Khalid Tanzeela, Aggio Raphael, White Paul, De Lacy Costello Ben, Persad Raj, Al-Kateb Huda, Jones Peter, Probert Chris S, Ratcliffe Norman
Department of Surgery and Cancer, Imperial College London, London, United Kingdom.
Institute of Translational Medicine, University of Liverpool, Liverpool, United Kingdom.
PLoS One. 2015 Nov 24;10(11):e0143283. doi: 10.1371/journal.pone.0143283. eCollection 2015.
The aim of this work was to investigate volatile organic compounds (VOCs) emanating from urine samples to determine whether they can be used to classify samples into those from prostate cancer and non-cancer groups. Participants were men referred for a trans-rectal ultrasound-guided prostate biopsy because of an elevated prostate specific antigen (PSA) level or abnormal findings on digital rectal examination. Urine samples were collected from patients with prostate cancer (n = 59) and cancer-free controls (n = 43), on the day of their biopsy, prior to their procedure.

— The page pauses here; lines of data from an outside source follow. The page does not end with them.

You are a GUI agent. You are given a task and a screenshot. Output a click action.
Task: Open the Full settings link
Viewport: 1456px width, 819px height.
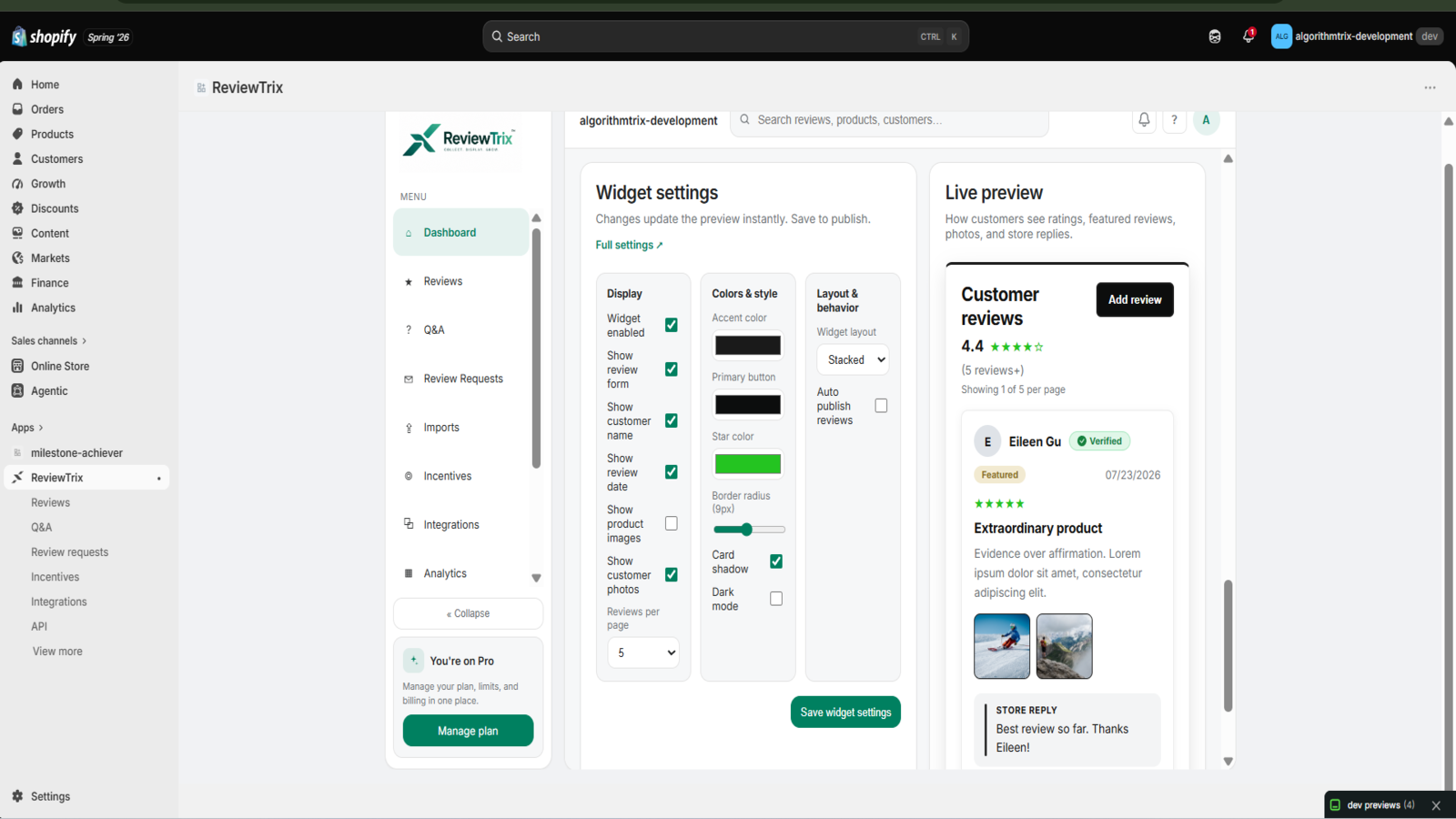pos(629,245)
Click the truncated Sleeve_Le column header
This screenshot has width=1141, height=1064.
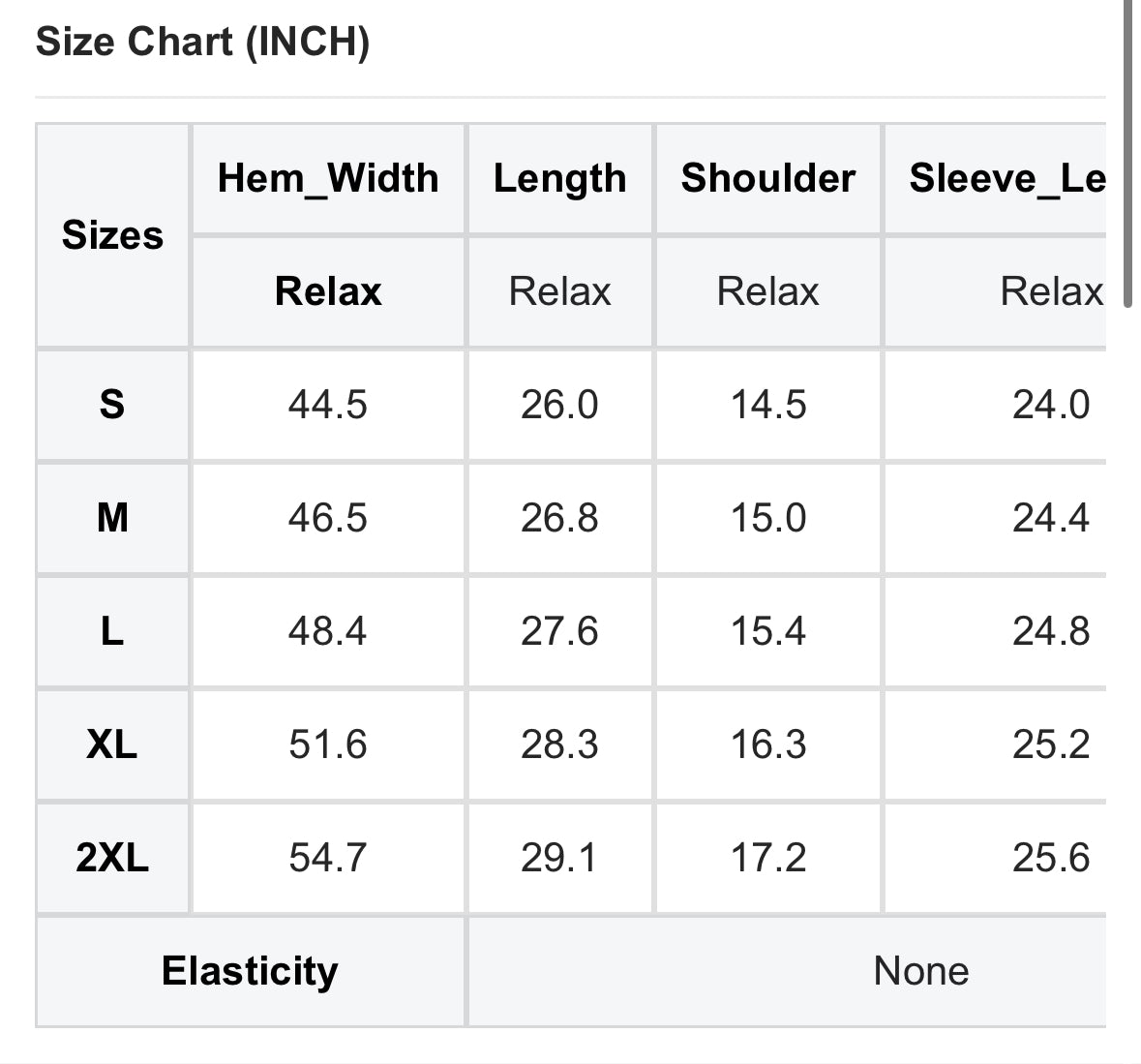click(1006, 178)
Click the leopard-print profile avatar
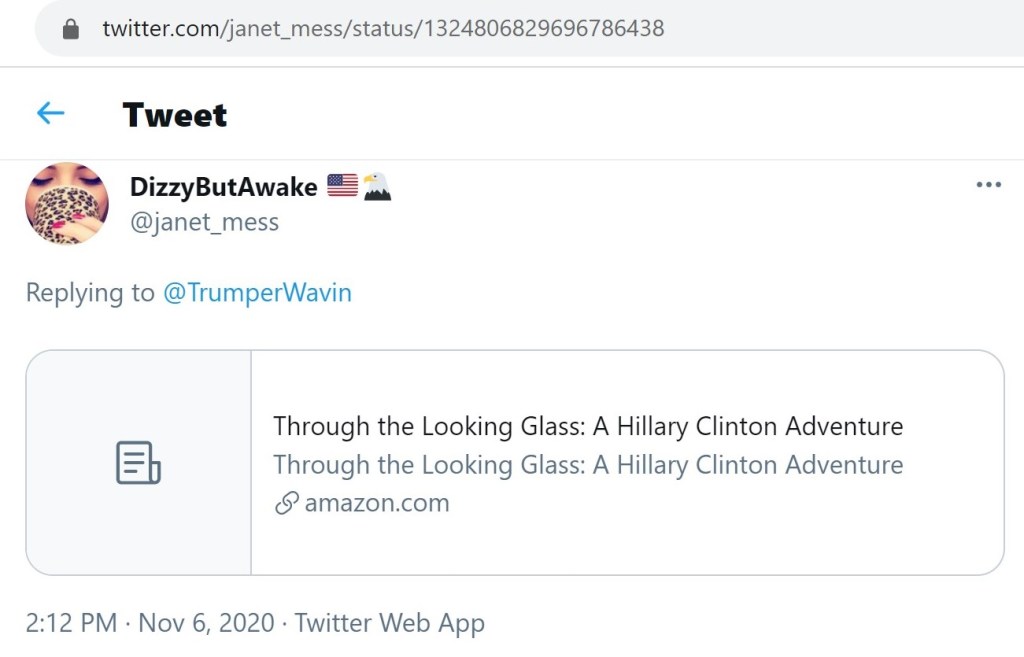This screenshot has height=657, width=1024. pos(66,203)
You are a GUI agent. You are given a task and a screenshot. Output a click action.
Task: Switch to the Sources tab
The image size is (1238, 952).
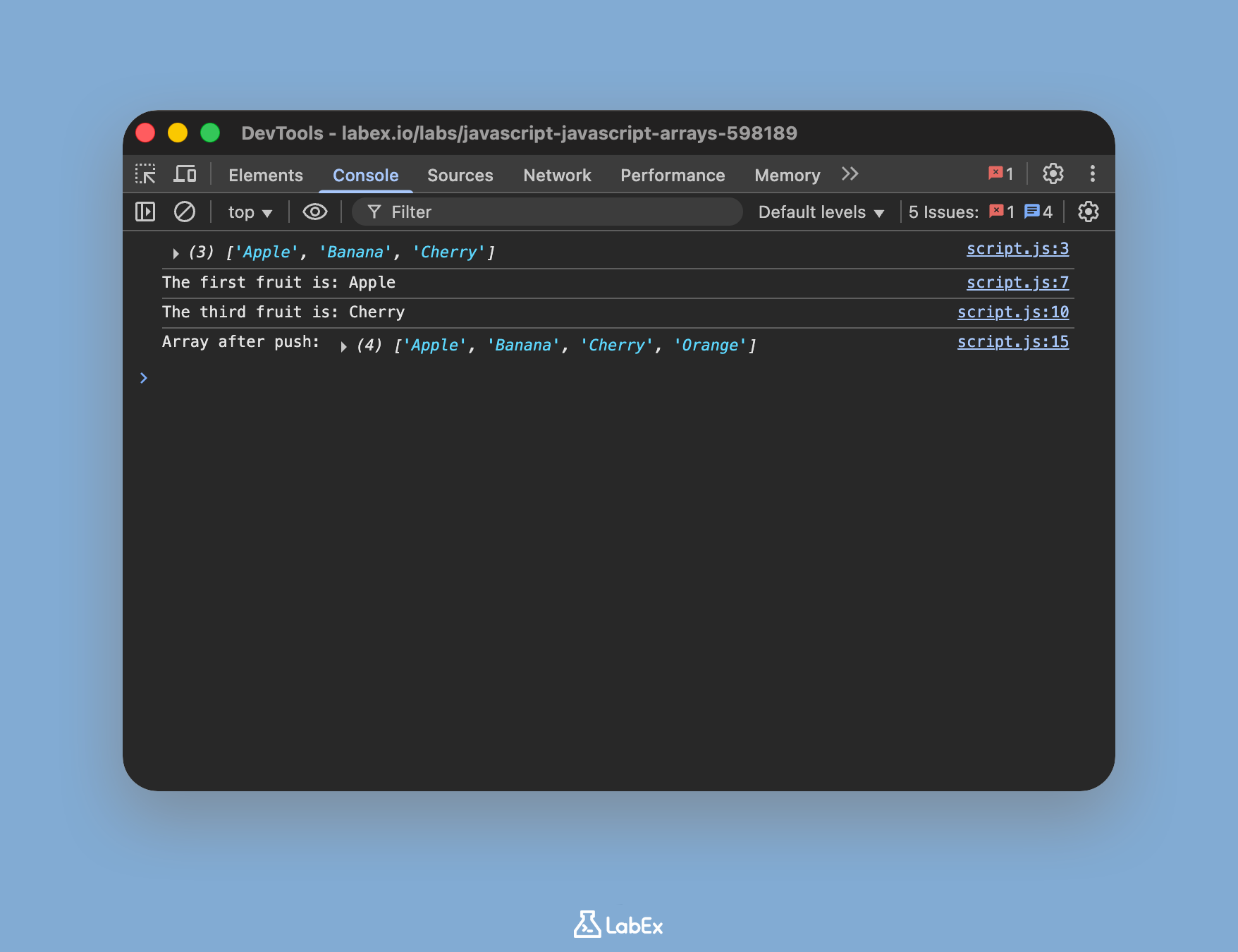pos(460,175)

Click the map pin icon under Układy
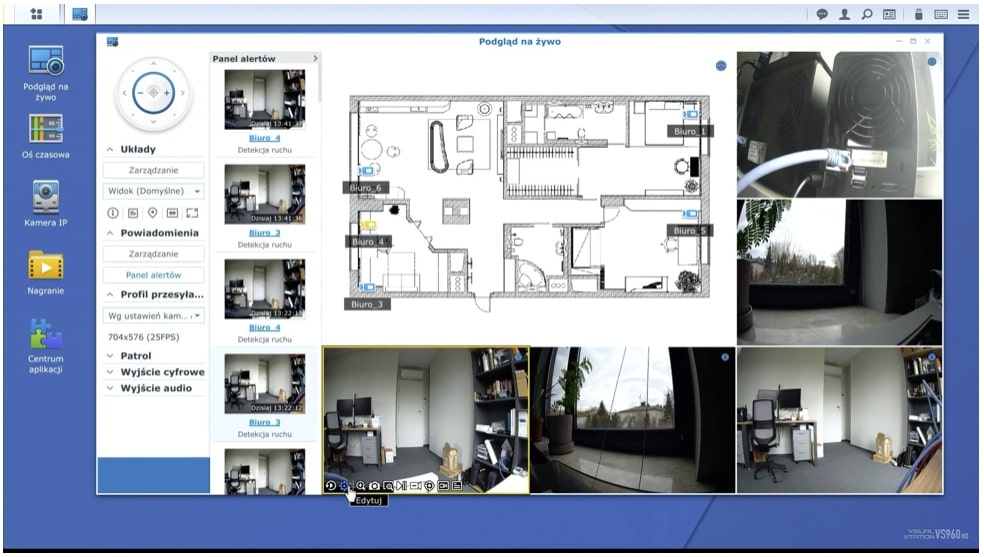coord(152,212)
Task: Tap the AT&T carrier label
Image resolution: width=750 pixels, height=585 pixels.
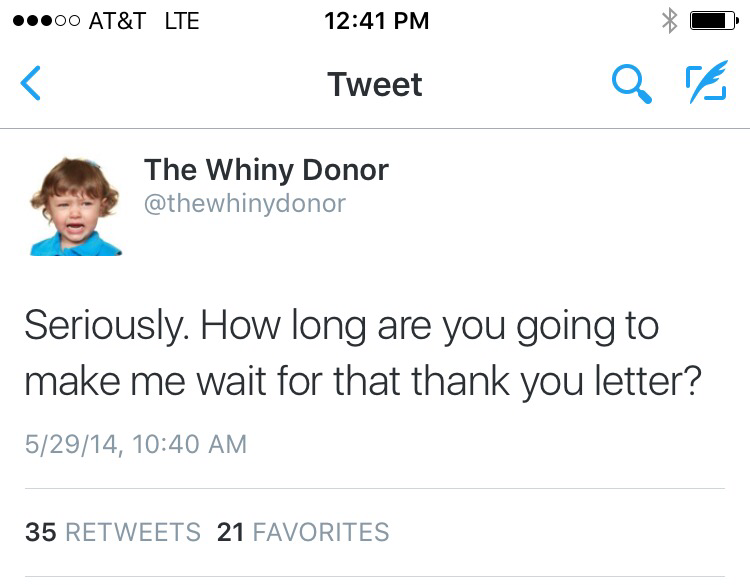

VOCs from the headspace of basified urine samples were extracted using solid-phase micro-extraction and analysed by gas chromatography/mass spectrometry. Classifiers were developed using Random Forest (RF) and Linear Discriminant Analysis (LDA) classification techniques. PSA alone had an accuracy of 62-64% in these samples. A model based on 4 VOCs, 2,6-dimethyl-7-octen-2-ol, pentanal, 3-octanone, and 2-octanone, was marginally more accurate 63-65%. When combined, PSA level and these four VOCs had mean accuracies of 74% and 65%, using RF and LDA, respectively. With repeated double cross-validation, the mean accuracies fell to 71% and 65%, using RF and LDA, respectively. Results from VOC profiling of urine headspace are encouraging and suggest that there are other metabolomic avenues worth exploring which could help improve the stratification of men at risk of prostate cancer. This study also adds to our knowledge on the profile of compounds found in basified urine, from controls and cancer patients, which is useful information for future studies comparing the urine from patients with other disease states.
这项工作的目的是研究尿液样本中散发的挥发性有机化合物(VOCs),以确定它们是否可用于将样本分为前列腺癌组和非癌组。参与者是因前列腺特异性抗原(PSA)水平升高或直肠指检结果异常而被转诊进行经直肠超声引导下前列腺活检的男性。在活检当天,在手术前,从前列腺癌患者(n = 59)和无癌对照组(n = 43)收集尿液样本。使用固相微萃取从碱化尿液样本的顶空中提取VOCs,并通过气相色谱/质谱分析。使用随机森林(RF)和线性判别分析(LDA)分类技术开发分类器。在这些样本中,仅PSA的准确率为62-64%。基于4种VOCs(2,6-二甲基-7-辛烯-2-醇、戊醛、3-辛酮和2-辛酮)的模型准确率略高,为63-65%。当PSA水平与这四种VOCs结合时,使用RF和LDA的平均准确率分别为74%和65%。通过重复双交叉验证,使用RF和LDA时,平均准确率分别降至71%和65%。尿液顶空VOC分析的结果令人鼓舞,表明还有其他代谢组学途径值得探索,这可能有助于改善前列腺癌风险男性的分层。这项研究还增加了我们对碱化尿液中发现的化合物谱的了解,这些化合物来自对照组和癌症患者,这对于未来比较其他疾病状态患者尿液的研究是有用的信息。